- Godaita Municipality
- Nickname: Godaita bazzar( गोडैता बजार)
- Godaita Location in Nepal
- Coordinates: 26°51′N 85°26′E﻿ / ﻿26.85°N 85.44°E
- Country: Nepal
- Development Region: Central
- Zone: Janakpur
- District: Sarlahi District
- Province: Madhesh pradesh

Government
- • Mayor: Devendra Kumar
- • Deputy Mayor: Anjana Kushwaha

Area
- • Total: 48.62 km^{2} (18.77 sq mi)

Population (2011)
- • Total: 42,315
- • Density: 870/km^{2} (2,300/sq mi)
- • Religions: Hindu Muslim Christian

Languages
- • Local: Bajjika, Maithili, Nepali
- Time zone: UTC+5:45 (NST)
- Postal Code: 45800
- Area code: 046
- Website: www.godaitamun.gov.np

= Godaita =

Godaita (Nepali: गोडैटा) is a municipality in Sarlahi District, a part of Province No. 2 in Nepal. It was formed in 2016 occupying current 12 sections (wards) from previous 12 former VDCs. It occupies an area of 48.62 km^{2} with a total population of 42,315.

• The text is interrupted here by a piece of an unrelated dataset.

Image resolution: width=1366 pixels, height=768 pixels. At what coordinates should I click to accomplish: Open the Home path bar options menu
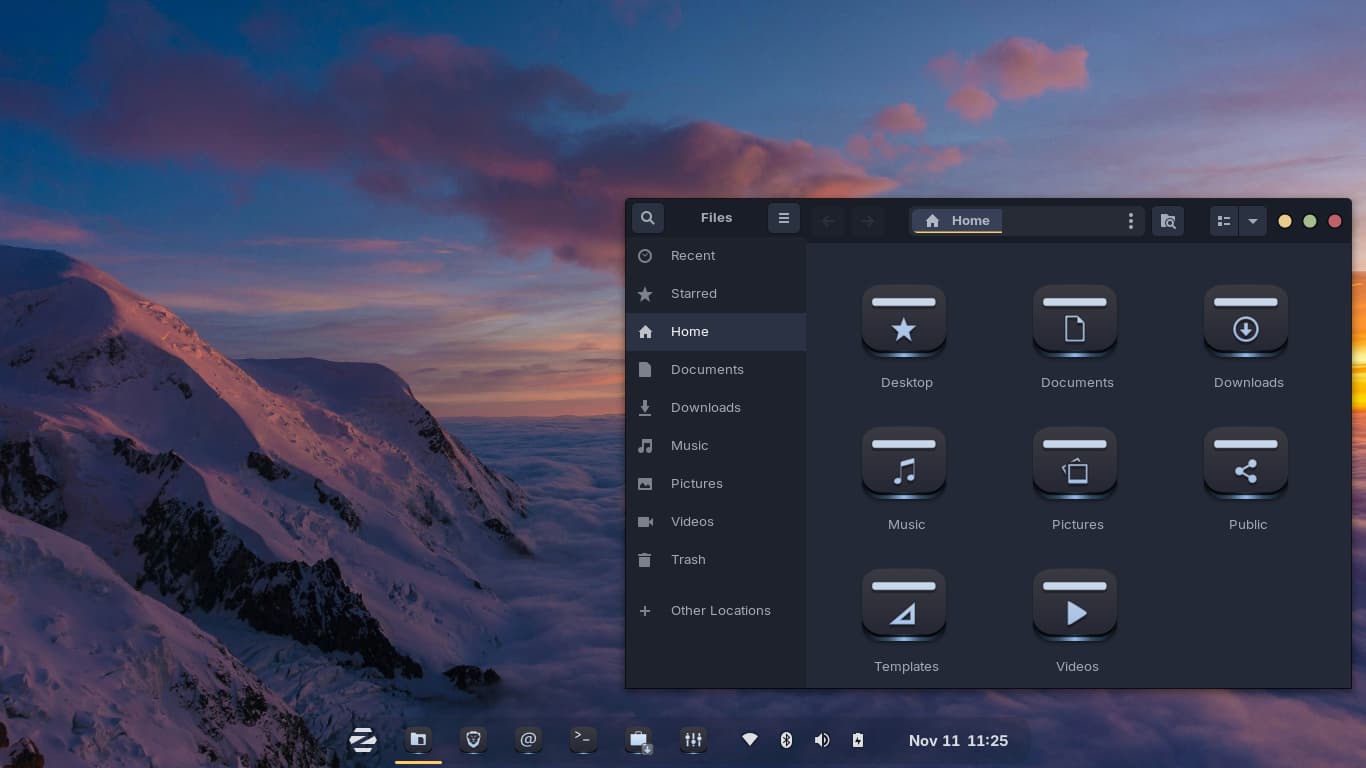tap(1131, 221)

The previous Village Development councils (V. D. C.) which are included to form this municipality are Godaita, Sisautiya, Bahadurpur, Belwa Jabdi, Bhagwatipur, Rohuwa, Ramban, and Bagdah . Amongst them Godaita is central point of this municipality. The office of municipal council is located in Godaita. Godaita market( गोड़ैता बजार) is one of the marketing hubs in the Sarlahi district from ancient times.

Devendra Kumar, Anjana Kushwaha, Upendra Kushwaha, Krishna Kumar Kushwaha, Anita Devi, etc. are local popular persons at Godaita Municipality.